#### Task description:
Both the line with "Sms Elyaf Torbalar (248, 480)" and the line with "Endüstriyel Süpürge Hortumu" in the records below must appear in the output, along with every line between them, exactly and with nothing added.

#### Data shown:
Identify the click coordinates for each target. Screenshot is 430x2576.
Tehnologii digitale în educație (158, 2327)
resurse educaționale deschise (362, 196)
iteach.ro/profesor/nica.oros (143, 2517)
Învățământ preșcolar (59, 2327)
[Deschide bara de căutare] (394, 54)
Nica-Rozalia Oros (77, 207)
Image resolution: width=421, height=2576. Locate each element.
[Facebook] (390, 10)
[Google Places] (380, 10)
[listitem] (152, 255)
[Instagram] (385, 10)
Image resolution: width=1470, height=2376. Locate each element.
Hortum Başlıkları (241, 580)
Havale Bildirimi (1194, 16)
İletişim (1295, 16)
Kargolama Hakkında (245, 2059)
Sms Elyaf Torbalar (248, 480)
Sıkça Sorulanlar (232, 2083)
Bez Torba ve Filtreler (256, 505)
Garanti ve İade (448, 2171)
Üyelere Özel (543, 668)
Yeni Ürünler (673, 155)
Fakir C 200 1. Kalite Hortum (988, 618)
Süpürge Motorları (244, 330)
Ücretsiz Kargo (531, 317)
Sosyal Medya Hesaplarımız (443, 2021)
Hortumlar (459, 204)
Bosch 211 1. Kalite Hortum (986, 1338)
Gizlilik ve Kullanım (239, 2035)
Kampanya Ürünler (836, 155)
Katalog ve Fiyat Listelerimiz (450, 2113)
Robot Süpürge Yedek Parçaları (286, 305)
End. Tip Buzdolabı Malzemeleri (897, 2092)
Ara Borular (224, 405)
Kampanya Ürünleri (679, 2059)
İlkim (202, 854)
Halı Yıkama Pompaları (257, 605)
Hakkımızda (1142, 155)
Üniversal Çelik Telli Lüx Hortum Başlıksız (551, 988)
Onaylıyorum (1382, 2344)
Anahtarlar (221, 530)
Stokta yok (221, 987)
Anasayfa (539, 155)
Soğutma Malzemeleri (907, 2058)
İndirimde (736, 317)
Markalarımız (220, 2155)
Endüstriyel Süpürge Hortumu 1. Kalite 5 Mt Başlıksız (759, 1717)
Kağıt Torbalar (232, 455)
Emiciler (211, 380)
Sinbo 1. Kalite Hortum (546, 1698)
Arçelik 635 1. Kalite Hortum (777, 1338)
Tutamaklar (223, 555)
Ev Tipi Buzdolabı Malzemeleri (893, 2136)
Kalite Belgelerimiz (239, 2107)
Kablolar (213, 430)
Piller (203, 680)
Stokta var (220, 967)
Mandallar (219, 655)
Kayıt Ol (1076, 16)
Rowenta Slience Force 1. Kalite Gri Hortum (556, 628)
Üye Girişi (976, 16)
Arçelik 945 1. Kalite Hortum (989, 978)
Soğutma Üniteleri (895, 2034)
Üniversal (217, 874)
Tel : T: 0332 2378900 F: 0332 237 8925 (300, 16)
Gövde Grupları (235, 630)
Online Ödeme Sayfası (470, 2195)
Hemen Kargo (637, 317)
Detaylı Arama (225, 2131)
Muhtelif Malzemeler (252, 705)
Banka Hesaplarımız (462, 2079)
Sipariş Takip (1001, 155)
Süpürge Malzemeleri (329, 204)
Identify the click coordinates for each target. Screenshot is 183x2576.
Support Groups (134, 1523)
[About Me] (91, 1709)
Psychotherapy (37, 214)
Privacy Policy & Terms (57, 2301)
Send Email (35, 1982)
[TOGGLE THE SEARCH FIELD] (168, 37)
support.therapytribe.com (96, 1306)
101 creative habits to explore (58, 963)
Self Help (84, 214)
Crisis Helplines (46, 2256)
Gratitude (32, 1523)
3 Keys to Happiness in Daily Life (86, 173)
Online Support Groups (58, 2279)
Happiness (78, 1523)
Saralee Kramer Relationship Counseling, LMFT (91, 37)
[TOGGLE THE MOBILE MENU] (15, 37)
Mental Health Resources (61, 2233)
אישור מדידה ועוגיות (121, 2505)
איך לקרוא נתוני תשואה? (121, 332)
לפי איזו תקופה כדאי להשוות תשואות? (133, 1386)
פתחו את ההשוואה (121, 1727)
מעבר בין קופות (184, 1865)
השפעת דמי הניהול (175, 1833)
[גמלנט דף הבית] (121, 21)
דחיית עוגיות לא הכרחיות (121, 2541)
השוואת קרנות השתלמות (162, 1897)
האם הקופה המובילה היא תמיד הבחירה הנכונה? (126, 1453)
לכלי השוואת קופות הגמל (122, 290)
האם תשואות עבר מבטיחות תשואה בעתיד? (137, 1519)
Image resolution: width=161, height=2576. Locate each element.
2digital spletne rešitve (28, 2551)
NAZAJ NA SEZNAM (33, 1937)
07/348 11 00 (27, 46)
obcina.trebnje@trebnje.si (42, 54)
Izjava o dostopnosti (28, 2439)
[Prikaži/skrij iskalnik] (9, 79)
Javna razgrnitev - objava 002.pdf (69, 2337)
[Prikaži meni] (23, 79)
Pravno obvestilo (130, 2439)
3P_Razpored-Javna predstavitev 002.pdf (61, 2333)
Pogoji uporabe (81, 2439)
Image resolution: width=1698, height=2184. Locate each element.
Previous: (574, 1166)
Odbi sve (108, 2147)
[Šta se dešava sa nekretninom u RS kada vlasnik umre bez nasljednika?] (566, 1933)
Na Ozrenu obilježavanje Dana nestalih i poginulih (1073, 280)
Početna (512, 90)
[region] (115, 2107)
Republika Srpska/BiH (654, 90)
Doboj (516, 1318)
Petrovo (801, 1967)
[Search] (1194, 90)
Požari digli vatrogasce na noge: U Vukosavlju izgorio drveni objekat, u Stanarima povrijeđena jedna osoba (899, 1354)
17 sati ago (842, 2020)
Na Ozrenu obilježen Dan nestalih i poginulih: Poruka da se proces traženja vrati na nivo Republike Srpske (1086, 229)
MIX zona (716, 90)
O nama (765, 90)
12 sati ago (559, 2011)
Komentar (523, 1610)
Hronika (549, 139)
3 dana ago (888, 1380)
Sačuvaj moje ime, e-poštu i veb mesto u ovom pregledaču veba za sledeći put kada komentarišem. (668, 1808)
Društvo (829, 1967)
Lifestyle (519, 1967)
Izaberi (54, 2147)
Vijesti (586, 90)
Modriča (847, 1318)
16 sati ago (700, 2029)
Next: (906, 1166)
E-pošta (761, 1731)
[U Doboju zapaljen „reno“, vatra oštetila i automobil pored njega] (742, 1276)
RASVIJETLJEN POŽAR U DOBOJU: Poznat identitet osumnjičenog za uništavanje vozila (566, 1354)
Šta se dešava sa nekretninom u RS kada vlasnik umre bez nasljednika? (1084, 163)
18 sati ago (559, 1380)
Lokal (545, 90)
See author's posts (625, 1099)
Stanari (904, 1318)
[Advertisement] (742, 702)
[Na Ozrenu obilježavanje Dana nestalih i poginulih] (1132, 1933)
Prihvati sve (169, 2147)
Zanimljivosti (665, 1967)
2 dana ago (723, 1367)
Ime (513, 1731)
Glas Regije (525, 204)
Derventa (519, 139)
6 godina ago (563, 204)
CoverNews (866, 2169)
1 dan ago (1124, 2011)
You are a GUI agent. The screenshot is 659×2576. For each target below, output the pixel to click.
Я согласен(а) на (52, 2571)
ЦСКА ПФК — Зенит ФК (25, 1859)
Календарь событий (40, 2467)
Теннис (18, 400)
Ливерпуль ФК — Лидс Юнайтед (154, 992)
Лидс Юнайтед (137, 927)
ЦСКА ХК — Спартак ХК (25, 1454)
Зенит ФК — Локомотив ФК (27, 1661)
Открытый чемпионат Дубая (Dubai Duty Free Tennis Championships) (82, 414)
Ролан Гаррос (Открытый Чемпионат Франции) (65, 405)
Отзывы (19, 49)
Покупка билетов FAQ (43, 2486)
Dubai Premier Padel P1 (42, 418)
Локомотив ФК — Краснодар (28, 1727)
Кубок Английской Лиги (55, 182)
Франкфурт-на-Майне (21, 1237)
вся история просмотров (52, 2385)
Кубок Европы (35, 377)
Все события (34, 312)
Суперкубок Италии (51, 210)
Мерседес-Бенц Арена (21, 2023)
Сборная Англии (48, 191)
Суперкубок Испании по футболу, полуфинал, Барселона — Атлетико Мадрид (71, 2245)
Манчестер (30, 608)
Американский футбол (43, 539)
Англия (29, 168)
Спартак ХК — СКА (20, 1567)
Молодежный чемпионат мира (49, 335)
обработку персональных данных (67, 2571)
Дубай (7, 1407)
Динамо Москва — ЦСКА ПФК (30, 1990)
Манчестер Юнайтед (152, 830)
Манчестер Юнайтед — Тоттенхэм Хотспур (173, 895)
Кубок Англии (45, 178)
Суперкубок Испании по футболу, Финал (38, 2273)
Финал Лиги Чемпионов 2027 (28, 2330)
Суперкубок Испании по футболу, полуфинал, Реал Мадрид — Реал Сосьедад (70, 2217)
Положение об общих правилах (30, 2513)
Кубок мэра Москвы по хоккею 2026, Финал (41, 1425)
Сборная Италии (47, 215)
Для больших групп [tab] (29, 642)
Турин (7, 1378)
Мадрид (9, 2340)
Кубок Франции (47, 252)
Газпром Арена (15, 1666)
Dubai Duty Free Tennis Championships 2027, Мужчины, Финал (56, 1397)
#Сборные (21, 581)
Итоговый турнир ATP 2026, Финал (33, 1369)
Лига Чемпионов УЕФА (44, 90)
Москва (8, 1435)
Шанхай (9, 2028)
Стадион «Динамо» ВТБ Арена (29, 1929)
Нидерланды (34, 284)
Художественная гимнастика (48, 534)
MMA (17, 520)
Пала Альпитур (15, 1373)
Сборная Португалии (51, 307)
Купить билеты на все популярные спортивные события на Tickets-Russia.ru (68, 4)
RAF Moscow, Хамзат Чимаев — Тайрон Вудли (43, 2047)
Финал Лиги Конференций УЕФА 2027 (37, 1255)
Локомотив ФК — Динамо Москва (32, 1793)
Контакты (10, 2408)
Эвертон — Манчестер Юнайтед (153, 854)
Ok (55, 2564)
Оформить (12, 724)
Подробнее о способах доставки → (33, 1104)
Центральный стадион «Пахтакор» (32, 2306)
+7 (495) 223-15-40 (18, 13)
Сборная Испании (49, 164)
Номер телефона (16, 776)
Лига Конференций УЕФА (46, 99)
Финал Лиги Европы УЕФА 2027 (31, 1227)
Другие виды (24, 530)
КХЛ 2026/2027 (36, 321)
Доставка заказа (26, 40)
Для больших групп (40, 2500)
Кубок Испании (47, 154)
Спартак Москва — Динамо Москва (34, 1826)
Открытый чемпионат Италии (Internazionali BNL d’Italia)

#### Response:
Sms Elyaf Torbalar (248, 480)
Sıkça Sorulanlar (232, 2083)
Bez Torba ve Filtreler (256, 505)
Garanti ve İade (448, 2171)
Üyelere Özel (543, 668)
Yeni Ürünler (673, 155)
Fakir C 200 1. Kalite Hortum (988, 618)
Süpürge Motorları (244, 330)
Ücretsiz Kargo (531, 317)
Sosyal Medya Hesaplarımız (443, 2021)
Hortumlar (459, 204)
Bosch 211 1. Kalite Hortum (986, 1338)
Gizlilik ve Kullanım (239, 2035)
Kampanya Ürünler (836, 155)
Katalog ve Fiyat Listelerimiz (450, 2113)
Robot Süpürge Yedek Parçaları (286, 305)
End. Tip Buzdolabı Malzemeleri (897, 2092)
Ara Borular (224, 405)
Kampanya Ürünleri (679, 2059)
İlkim (202, 854)
Halı Yıkama Pompaları (257, 605)
Hakkımızda (1142, 155)
Üniversal Çelik Telli Lüx Hortum Başlıksız (551, 988)
Onaylıyorum (1382, 2344)
Anahtarlar (221, 530)
Stokta yok (221, 987)
Anasayfa (539, 155)
Soğutma Malzemeleri (907, 2058)
İndirimde (736, 317)
Markalarımız (220, 2155)
Endüstriyel Süpürge Hortumu 1. Kalite 5 Mt Başlıksız (759, 1717)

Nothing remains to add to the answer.